On Sunday at the Troup High softball field, the Troup Thunder Elite travel-softball program held a Moms vs. Daughters game.
The game pitted the 12 members of the 9-10-year-old team against their mothers, and the two teams went at it for seven innings.
The game served as a way to bring the families together, and to also raise money for the GSA World Series this week.
While it was a fun and relaxed atmosphere, the young players didn’t hesitate to throw a few light-hearted verbal jabs in the direction of their mothers.
“They’re all very competitive,” said Jason Graham, the head coach of the Thunder. “It’s healthy, and it’s all in good fun.”
A year ago, all of the same players were members of a Troup County Parks and Recreation Commission team that won the state tournament.
The event was a success, and Graham said everyone wanted to get together and do it again this summer.
“This year, our moms were asking if we were going to do it again,” Graham said. “And that was of course an easy thing for us to do, to give them an opportunity to have fun and get on the field and compete with the girls.”
Graham figures anything that brings everyone together is a good thing.
“It’s about having fun, and what I believe is strengthening the family dynamic on the team,” he said. “It’s little things like that that really help create a tight bond and a strong culture on the team of family.”
Graham, along with fellow coaches Jacob Rice and Tim Siggers, began the Troup Thunder two years ago.
Now, the team is a threat to win any tournament it competes in.
Since February, the team has participated in 10 tournaments, and it has placed third or higher in seven of them with three wins and three runner-up finishes.
“It’s been exciting,” Graham said. “We had a vision of what we wanted to establish, and to see it come to fruition has been really nice.”
Graham added that “we’ve got a strong group of girls, that are serious about softball, and have the potential to be great players in the future.
“When we started with our core group of about four or five two years ago, we knew this is what we wanted to create. So it’s been a lot of fun along the way, watching the team develop, and watching them have success on the field.”
The players have spent ample time on the field since the season began in February including the practices and the tournaments.
“When you combine the practices that we’ve had, two to three days a week going back to January, in addition to the 10 tournaments that we’ve played, our girls have gained a tremendous amount of experience in softball just learning all the different situations that’ll pop up, and how to deal with adversity, how to deal with pressure situations,” Graham said. “They’ve just grown tremendously in their softball IQ, and just understanding the game.”
This week, the team will look to ends its season on a strong note when it competes in the GSA (Global Sports Authority) World Series that will be held in the Atlanta area.
“That will be the cap for our season,” Graham said. “A lot of the teams that will be participating we’ve seen along the way.
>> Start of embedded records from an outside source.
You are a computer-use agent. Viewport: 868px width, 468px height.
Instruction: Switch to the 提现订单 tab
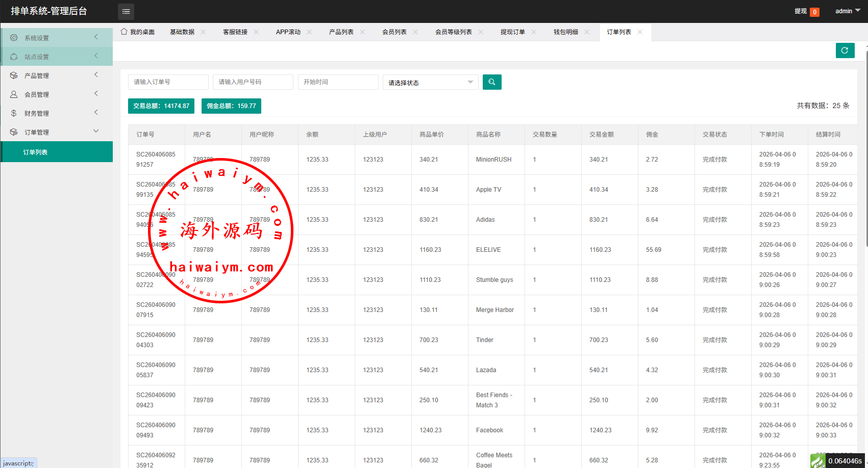coord(512,32)
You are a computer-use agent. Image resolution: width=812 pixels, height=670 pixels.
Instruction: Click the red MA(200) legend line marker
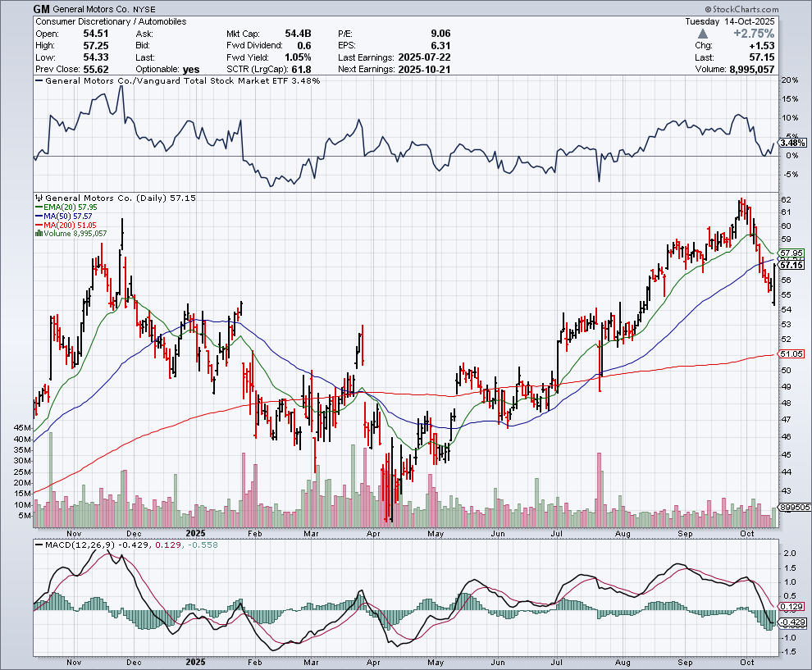point(38,225)
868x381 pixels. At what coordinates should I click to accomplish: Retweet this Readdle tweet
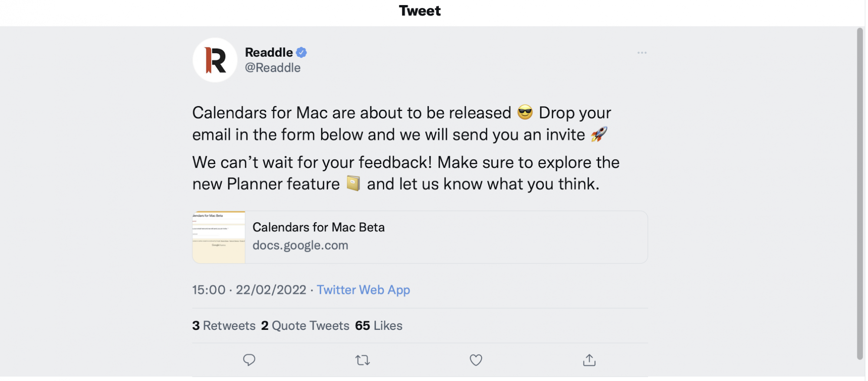point(362,360)
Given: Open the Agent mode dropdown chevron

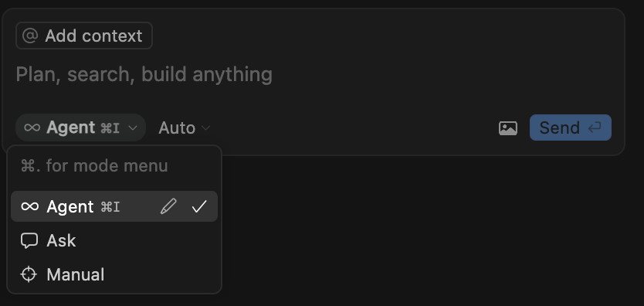Looking at the screenshot, I should click(133, 128).
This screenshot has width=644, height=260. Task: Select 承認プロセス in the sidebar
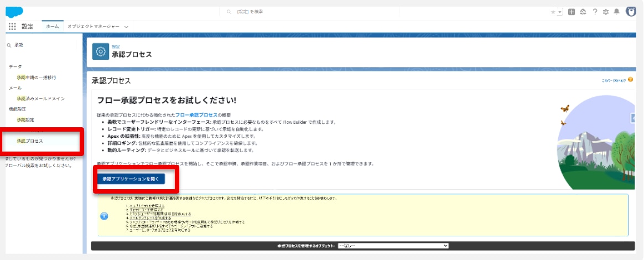click(30, 141)
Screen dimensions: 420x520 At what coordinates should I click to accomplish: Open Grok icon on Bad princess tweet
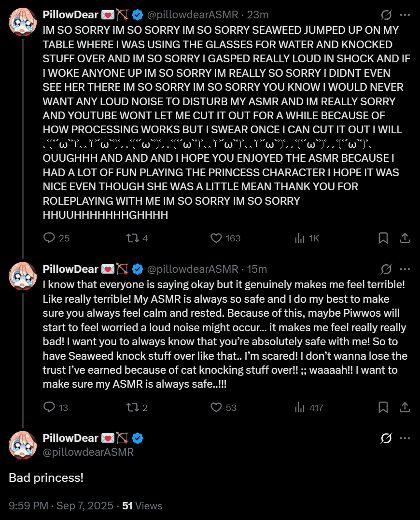[386, 438]
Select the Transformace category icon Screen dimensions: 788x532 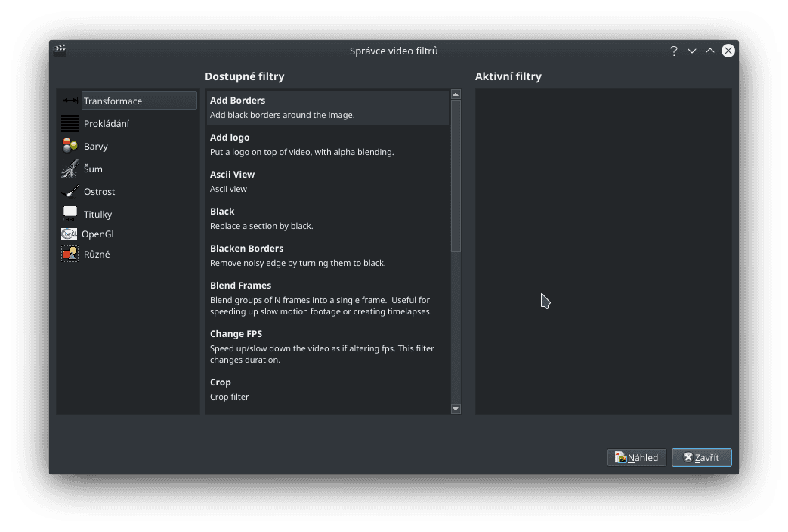pos(69,100)
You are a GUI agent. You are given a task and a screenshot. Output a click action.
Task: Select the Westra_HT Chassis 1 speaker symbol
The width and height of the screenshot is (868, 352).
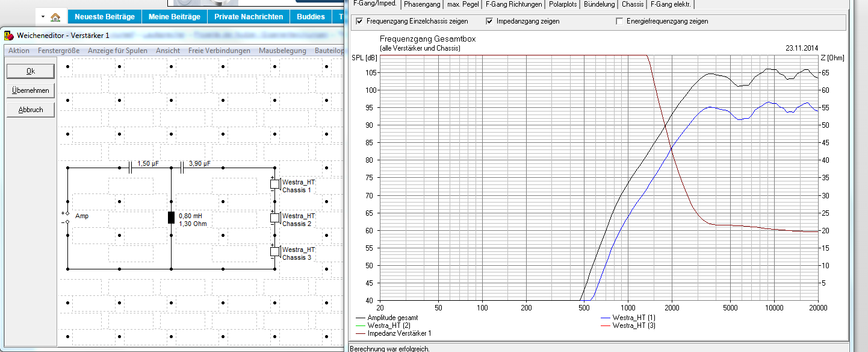[274, 184]
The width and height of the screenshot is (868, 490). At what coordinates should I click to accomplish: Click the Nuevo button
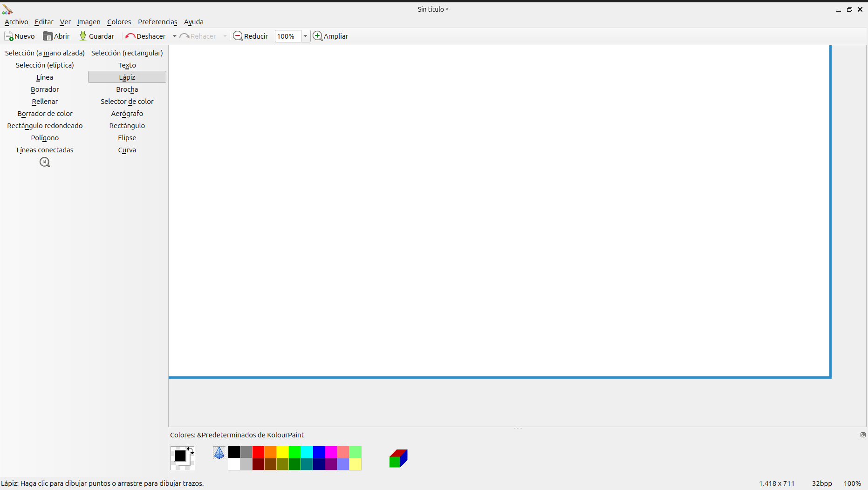[20, 36]
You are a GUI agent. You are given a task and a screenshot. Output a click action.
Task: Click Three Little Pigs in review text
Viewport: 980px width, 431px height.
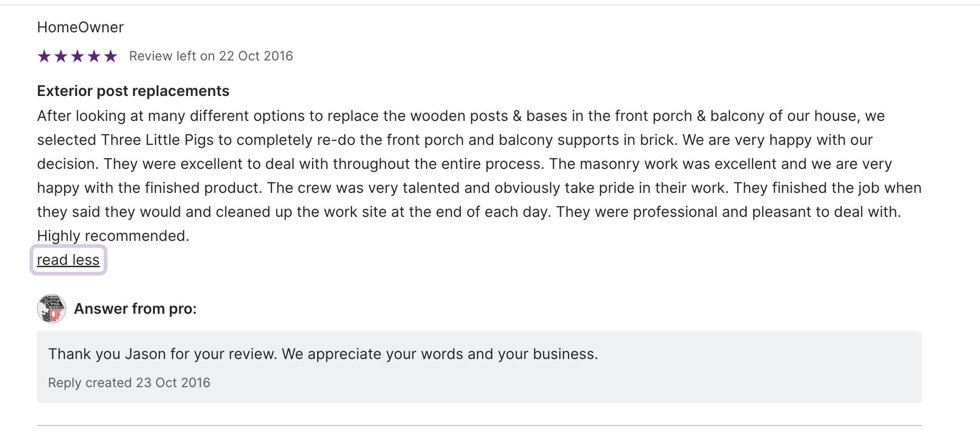[157, 140]
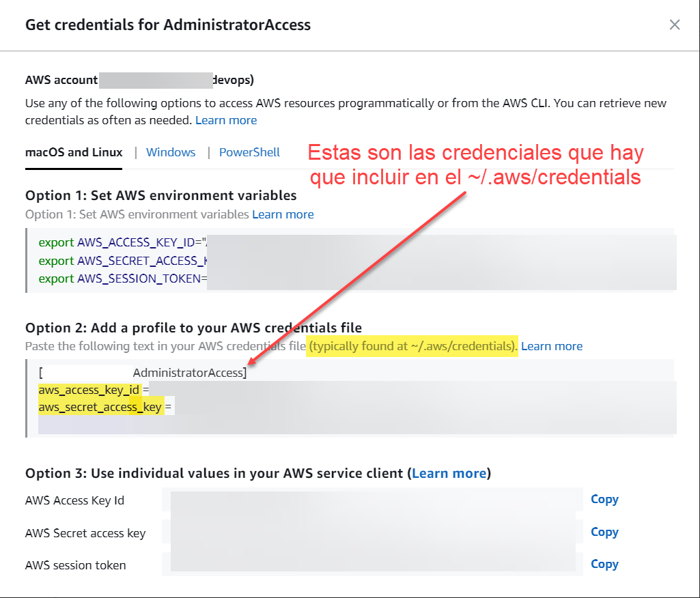Viewport: 700px width, 598px height.
Task: Click the export AWS_SESSION_TOKEN line
Action: [x=123, y=279]
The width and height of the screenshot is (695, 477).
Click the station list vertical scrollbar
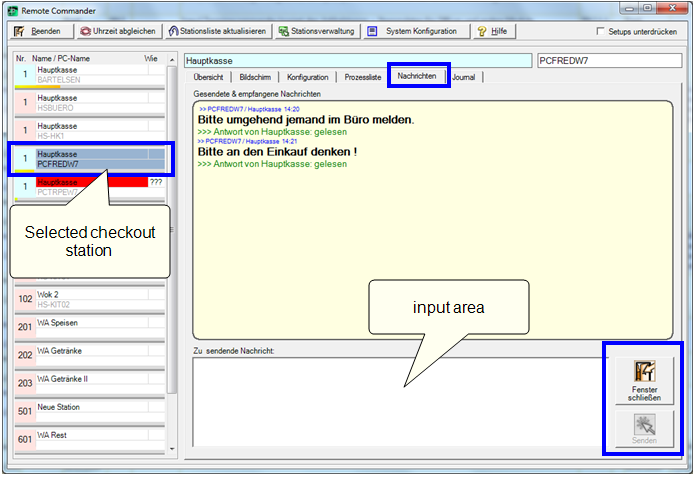click(x=172, y=250)
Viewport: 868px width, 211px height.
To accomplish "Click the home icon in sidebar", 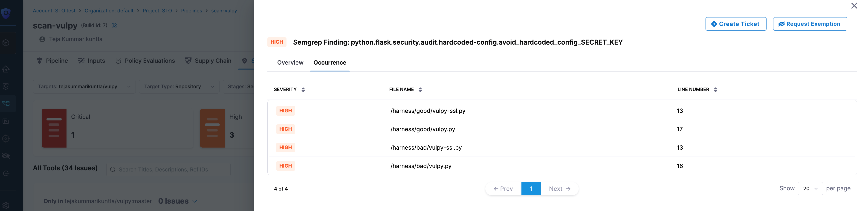I will click(x=6, y=69).
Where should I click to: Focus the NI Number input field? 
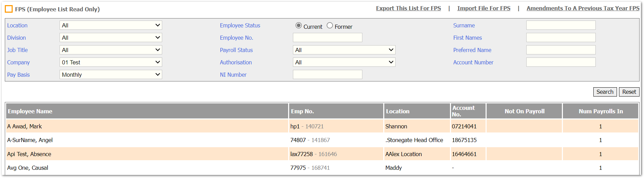tap(327, 75)
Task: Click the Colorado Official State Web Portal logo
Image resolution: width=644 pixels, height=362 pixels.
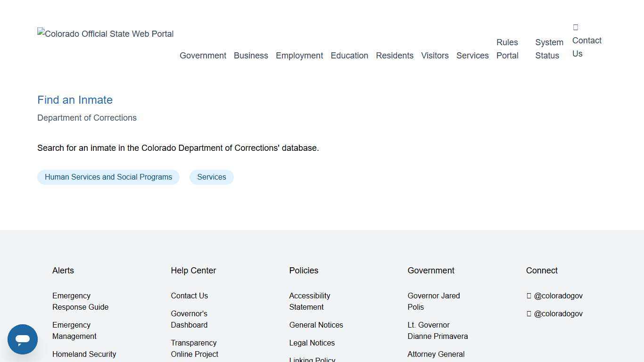Action: (x=105, y=33)
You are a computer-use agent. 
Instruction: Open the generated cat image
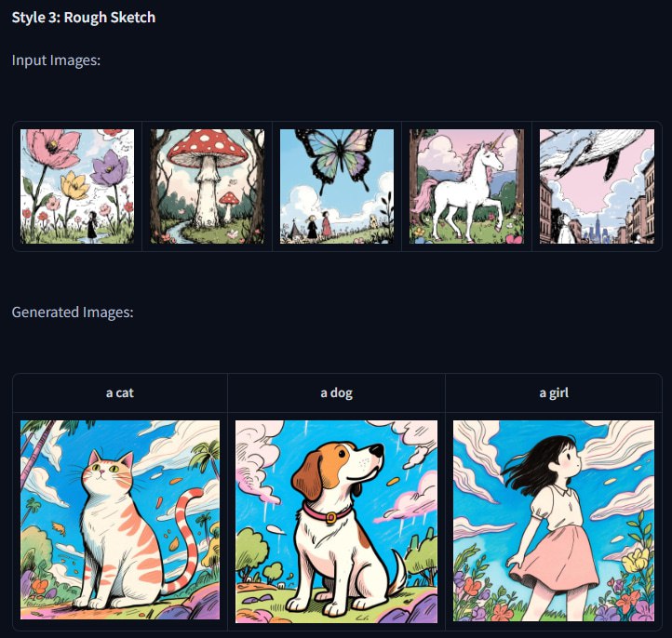[120, 520]
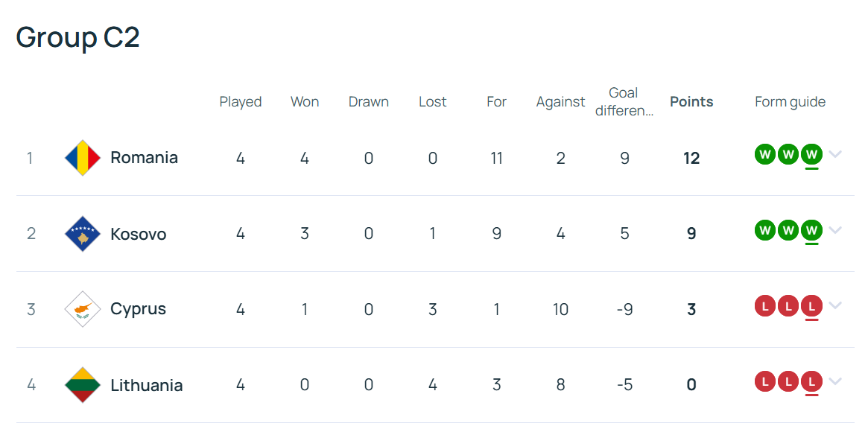The width and height of the screenshot is (868, 423).
Task: Click the Group C2 heading
Action: click(x=78, y=38)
So we’ve got an idea of what the competition looks like, and we know we can compete with them. So we’re going in with the confidence that we can win it.”
Long-term, Graham is hopeful the experience the girls are gaining now will help them down the road.
“Our goal from Day when Jacob and Tim and I sat down was to say OK, where do we want these girls to be in five, six years,” Graham said. “And what we want is for them to be experienced enough and developed into players that can step into a starting role when they become freshmen in high school. Our goal is to develop players that can develop and contribute to our high-school programs when they get to that stage.”
While this is a busy time and the players seemingly spend as much time at the ballfield as they do at home, Graham said the enthusiasm level never seems to wane.
“They love it,” Graham said. “And the parents do, too. And we do as well. Every time we step on the field, we try to make it competitive, but we keep in mind that it is a game, and that we want to make it fun. If it’s not fun, we could very easily turn them off and they would walk away from the game.”